Think of it like this, imagine you are trying to get a robot to follow a certain path, the robot will adjust its path based on the slope of the ground. By carefully creating a small path with the same slope as the original path, you can trick the robot into following the new path, instead of the original one. This makes it possible to cause the target model to make specific, targeted errors, without the need for large amounts of poisoned data.

In Hidden Trigger Backdoor Attack by Saha et al., a “backdoor” is created in the form of a hidden trigger in the input data, which causes the model to produce a specific output when the trigger is present. Imagine a model that is trained to recognize images of animals, the attacker wants the model to identify a specific image as a “giraffe” even if the image doesn’t resemble a giraffe at all. So the attacker injects a specific pattern (could be a certain color, shape, or texture) into the training data, this pattern is the trigger, and when the model sees that trigger in a new image it will identify it as a giraffe. The attacker can use that trigger to make the model misclassify any image that contains that pattern. The hidden backdoor attack is stealthier than other types of poisoning attacks because it doesn’t really leave any human perceivable trace in the poisoned data, and it doesn’t affect the accuracy of the model on clean inputs. This makes it nearly impossible to detect let alone defend against.

Model inversion allows an attacker to reconstruct the input data that was used to train a machine learning model. This doesn’t even need access to the model parameters/weights, it can be done by using just the model’s output to infer information about the input data.
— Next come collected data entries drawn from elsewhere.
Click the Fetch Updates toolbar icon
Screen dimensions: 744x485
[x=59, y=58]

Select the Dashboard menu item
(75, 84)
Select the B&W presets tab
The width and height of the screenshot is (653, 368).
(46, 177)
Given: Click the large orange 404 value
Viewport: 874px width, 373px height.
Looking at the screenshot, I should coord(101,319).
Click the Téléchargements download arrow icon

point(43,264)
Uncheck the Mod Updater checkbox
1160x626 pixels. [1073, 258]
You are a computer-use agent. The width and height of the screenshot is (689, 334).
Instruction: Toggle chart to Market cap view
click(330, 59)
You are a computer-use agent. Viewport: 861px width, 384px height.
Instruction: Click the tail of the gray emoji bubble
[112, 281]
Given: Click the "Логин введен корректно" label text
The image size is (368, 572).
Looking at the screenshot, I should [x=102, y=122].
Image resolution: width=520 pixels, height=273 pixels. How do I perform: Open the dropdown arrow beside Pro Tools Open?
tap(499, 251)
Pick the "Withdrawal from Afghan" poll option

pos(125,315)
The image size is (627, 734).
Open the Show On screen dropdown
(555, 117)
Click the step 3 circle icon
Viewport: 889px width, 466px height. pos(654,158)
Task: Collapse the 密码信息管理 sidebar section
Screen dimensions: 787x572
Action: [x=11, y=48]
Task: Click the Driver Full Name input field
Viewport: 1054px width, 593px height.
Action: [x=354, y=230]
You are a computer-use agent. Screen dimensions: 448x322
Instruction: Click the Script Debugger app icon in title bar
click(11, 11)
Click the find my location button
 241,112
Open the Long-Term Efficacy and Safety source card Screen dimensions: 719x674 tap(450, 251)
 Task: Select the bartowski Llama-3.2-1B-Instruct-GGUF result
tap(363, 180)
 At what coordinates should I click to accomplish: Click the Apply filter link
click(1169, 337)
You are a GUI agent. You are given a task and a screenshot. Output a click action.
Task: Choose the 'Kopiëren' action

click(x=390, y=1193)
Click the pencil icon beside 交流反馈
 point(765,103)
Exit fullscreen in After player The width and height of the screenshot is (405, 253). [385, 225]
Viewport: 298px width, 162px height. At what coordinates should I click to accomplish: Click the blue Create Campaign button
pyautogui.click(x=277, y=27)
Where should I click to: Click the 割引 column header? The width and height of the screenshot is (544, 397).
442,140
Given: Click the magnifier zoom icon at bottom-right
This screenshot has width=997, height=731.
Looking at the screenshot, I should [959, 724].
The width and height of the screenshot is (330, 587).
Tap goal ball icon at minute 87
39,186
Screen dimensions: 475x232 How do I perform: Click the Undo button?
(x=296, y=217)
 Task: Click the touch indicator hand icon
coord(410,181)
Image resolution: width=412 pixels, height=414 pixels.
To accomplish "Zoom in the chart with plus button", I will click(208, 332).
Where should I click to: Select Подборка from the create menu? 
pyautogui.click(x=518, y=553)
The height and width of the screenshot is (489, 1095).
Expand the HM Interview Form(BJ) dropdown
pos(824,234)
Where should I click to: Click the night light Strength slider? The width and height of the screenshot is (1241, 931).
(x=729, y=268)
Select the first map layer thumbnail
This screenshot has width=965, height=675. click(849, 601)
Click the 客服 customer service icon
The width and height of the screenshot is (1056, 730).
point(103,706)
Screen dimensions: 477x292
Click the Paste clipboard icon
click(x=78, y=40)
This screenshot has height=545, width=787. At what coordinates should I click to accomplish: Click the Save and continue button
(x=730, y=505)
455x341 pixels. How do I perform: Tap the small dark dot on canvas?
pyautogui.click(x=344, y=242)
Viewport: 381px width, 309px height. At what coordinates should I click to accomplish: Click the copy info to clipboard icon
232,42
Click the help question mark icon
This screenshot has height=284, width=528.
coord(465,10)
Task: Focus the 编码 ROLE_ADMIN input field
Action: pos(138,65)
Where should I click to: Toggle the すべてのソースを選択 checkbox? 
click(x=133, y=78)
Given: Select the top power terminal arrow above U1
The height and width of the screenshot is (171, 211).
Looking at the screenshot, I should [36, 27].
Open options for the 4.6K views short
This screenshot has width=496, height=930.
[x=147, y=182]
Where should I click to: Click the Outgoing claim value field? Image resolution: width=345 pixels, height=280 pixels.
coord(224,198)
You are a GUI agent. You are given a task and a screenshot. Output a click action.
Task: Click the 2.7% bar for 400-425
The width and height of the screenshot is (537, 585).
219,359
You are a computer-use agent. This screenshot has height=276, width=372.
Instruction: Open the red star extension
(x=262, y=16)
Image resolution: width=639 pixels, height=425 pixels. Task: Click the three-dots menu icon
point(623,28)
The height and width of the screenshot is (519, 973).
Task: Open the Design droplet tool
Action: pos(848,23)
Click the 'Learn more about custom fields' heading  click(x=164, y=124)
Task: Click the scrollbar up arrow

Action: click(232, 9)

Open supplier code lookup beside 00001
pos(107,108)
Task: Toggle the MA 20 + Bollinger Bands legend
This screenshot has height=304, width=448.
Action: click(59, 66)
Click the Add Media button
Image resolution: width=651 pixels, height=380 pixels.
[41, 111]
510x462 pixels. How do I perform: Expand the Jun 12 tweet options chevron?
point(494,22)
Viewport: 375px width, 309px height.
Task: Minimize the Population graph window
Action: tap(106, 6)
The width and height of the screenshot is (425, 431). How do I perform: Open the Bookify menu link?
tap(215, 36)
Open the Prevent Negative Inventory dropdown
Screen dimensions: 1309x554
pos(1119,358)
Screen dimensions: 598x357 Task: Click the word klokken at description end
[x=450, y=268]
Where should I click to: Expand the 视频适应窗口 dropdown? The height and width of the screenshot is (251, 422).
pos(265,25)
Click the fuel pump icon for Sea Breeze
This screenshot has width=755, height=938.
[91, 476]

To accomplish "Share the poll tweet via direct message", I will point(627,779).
A key paper on model inversion is Model Inversion Attacks that Exploit Confidence Information and Basic Countermeasures by Fredrikson et al. In the paper the authors proposed a method of attacking a face recognition system. They showed that by using the model’s confidence scores, an attacker can reconstruct a recognizable input image.

The attack is launched by starting with a target image of random noise. The attacker then feeds these manipulated images into the model and examines the model’s confidence scores. By observing how the confidence scores change as the image is manipulated and adjusting the noise accordingly, the attacker can infer information about what faces were used in training the system.

This process is repeated until the attacker has reconstructed an image that is similar to an original input. With this reconstructed image, the attacker can then impersonate the person or use it to bypass the face recognition system. The authors also proposed some countermeasures, such as adding random noise or reducing the precision of the confidence score in the model’s output.

In conclusion, AI/ML models are an increasingly important component of modern computer and software systems. However, these models are very prone to attack, and it is important for organizations to be aware of the different ways that they can be exploited.

In this blog post, we discussed two different types of attacks that can be used to compromise machine learning models: model evasion attacks and model poisoning attacks. Model poisoning attacks involve injecting malicious data into a machine learning model during training in order to cause it to make incorrect predictions, while model evasion attacks involve manipulating the input data in order to cause the model to make incorrect predictions during inference.

We also discussed a number of different papers that provide valuable insights into these types of attacks and the techniques that can be used to detect and defend against them. Using these techniques, red teams can help organizations identify vulnerabilities in their models and ensure that they are able to effectively defend against these attacks.